# [Consignes écrites]
1. Recopiez mot pour mot le passage de l'entretien avec François Jost qui va de « Dans la crise » jusqu'à « du pouvoir ? » inclus.
2. Reprenez l'entretien avec François Jost là où il s'interrompt et poursuivez-le.

# [Extrait du document]
##############################

François Jost entretien post confinement

François Jost publiera le 3 septembre : “Médias : sortir de la haine ?” (CNRS éditions)
© Vincent Isore / IP3 PRESS / MAXPPP

Avec le recul, comment analysez-vous l’expression “nous sommes en guerre”, utilisée par Emmanuel Macron, et la rhétorique guerrière que parfois l’usage de cette expression a provoqué ?

On en a beaucoup parlé, mais je dois dire que sur le moment, ça ne m’a pas énormément choqué. Ce n’est pas l’usage du terme “guerre” qui me retient le plus. Fallait-il l’utiliser ou pas, on en a beaucoup discuté, mais ce qui était important dans le discours d’Emmanuel Macron, c’était le nous, c’était le : “nous sommes en guerre”, qu’il a répété six fois. C’était un effort pour mobiliser l’ensemble des français dans quelque chose de collectif. Il n’a pas dit ‘je mène une guerre”, contre un ennemi, mais “nous sommes en guerre”.

L’intérêt que ça a eu, c’est qu’en terme de sémiotique, ça résumait extrêmement bien le récit des événements. Il y avait un but assigné par le président c’était : ”je vous mobilise, nous sommes en guerre”. Et pourquoi sommes-nous en guerre ? Pour la santé. Il a d’ailleurs parlé des mesures qu’il fallait prendre “coûte que coûte”.

Dans la crise sanitaire, le président de la République et le Premier Ministre se sont partagé les mots en quelque sorte. Quelle importance cela a eu dans l’exercice du pouvoir ?

Chaque mot est amplifié par les réseaux sociaux, et il faut savoir que la plupart du temps l’usage et la reprise des mots qui sont employés par les politiques est à l’inverse de ce que ferait un linguiste sérieux. Un linguiste sérieux sait que les mots n’existent pas sans usage, et sans une place dans un contexte. Il sait que que c’est au moins la phrase qui compte, et  bien plus encore le texte. Or, ce qui se passe aujourd’hui, c’est qu’on s’attache à un mot, à des mots, en les sortant totalement de leur contexte.

##############################

# [Extraits de données]
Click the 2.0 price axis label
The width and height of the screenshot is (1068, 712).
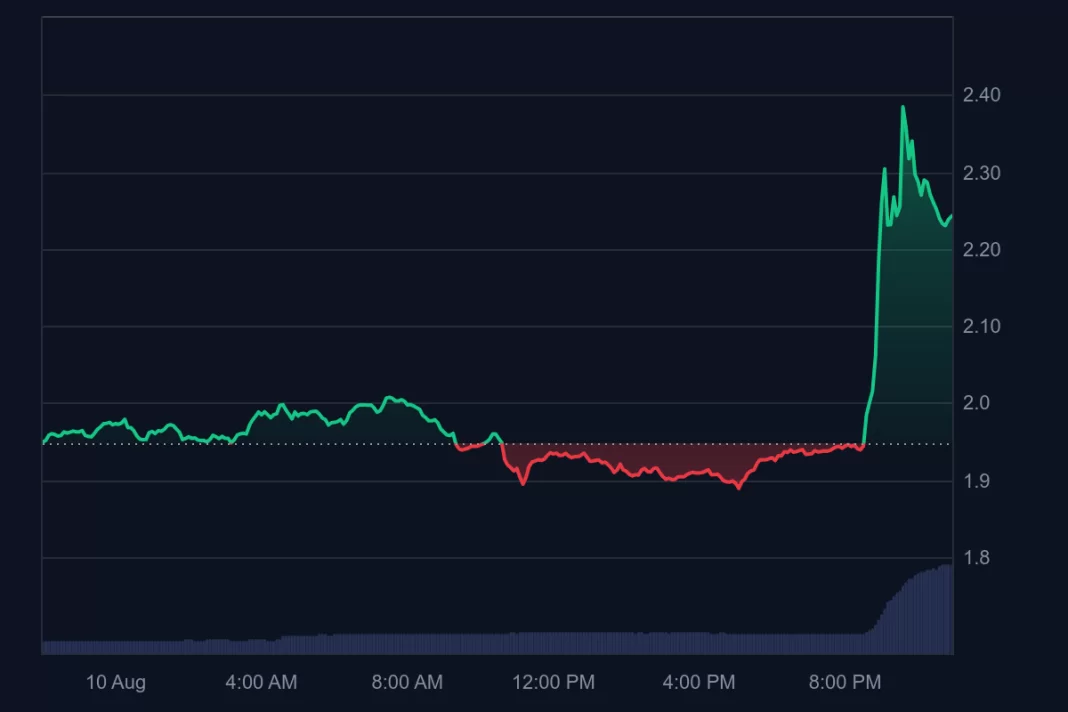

##############################

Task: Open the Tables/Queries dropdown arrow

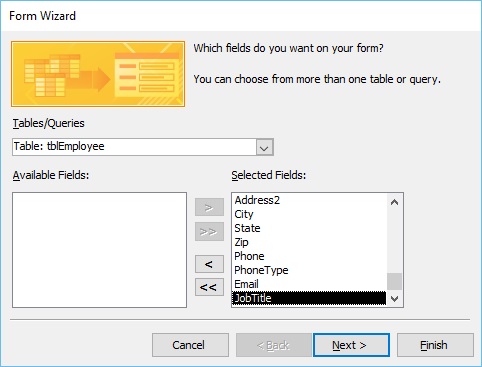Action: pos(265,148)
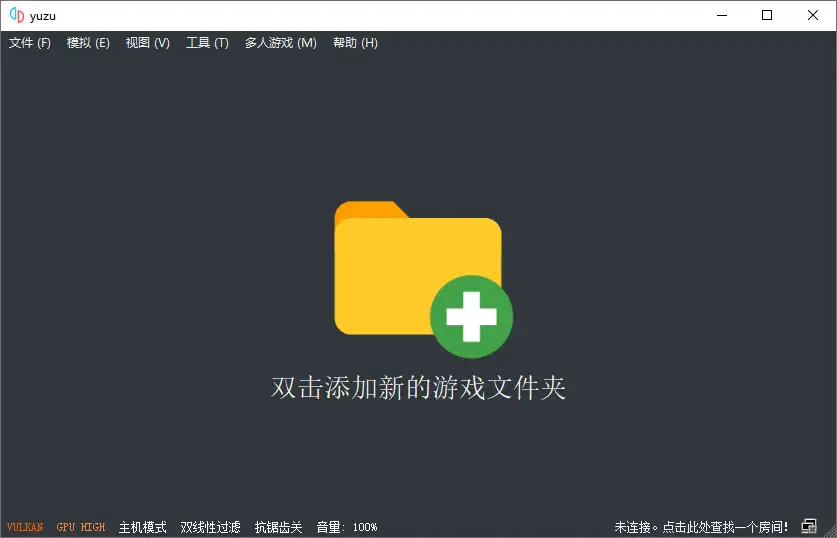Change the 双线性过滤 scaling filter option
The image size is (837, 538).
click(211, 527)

##############################

# [Réponses par consigne]
1.
Dans la crise sanitaire, le président de la République et le Premier Ministre se sont partagé les mots en quelque sorte. Quelle importance cela a eu dans l’exercice du pouvoir ?

2.
Le terme guerre, il est typique de ça, parce qu’on dit que c’est un vocabulaire guerrier, mais ce qui était important fondamentalement dans l’esprit du président de la République, c’est : “nous sommes en guerre”, c’est de créer une situation qui mobilise l’ensemble des gens. Mais on n’a retenu que le mot guerre, comme quelque chose d’agressif. Or, on a vu par la suite, qu’il y avait des choses qui rappelaient la guerre, en dehors de l’ennemi invisible : c’étaient les rues désertes, le fait qu’on ne pouvait pas sortir, qu’il fallait une attestation pour aller faire ses courses. Soit des situations qui n’existent qu’en situation d’occupation et de guerre.

A l’inverse, on s’est beaucoup interrogé sur le fait que le président de la République n’employait pas le mot “confinement”. Il a surtout parlé de restrictions de notre liberté d’aller et venir. Je pense qu’il y a quelque chose d’important qu’on a vu dans ces deux mois, c’est qu’il se plaçait en tant que président de la République, c’est-à-dire qu’il n’allait pas complètement dans le concret, laissant tout cet aspect là au Premier Ministre et au ministre de la santé.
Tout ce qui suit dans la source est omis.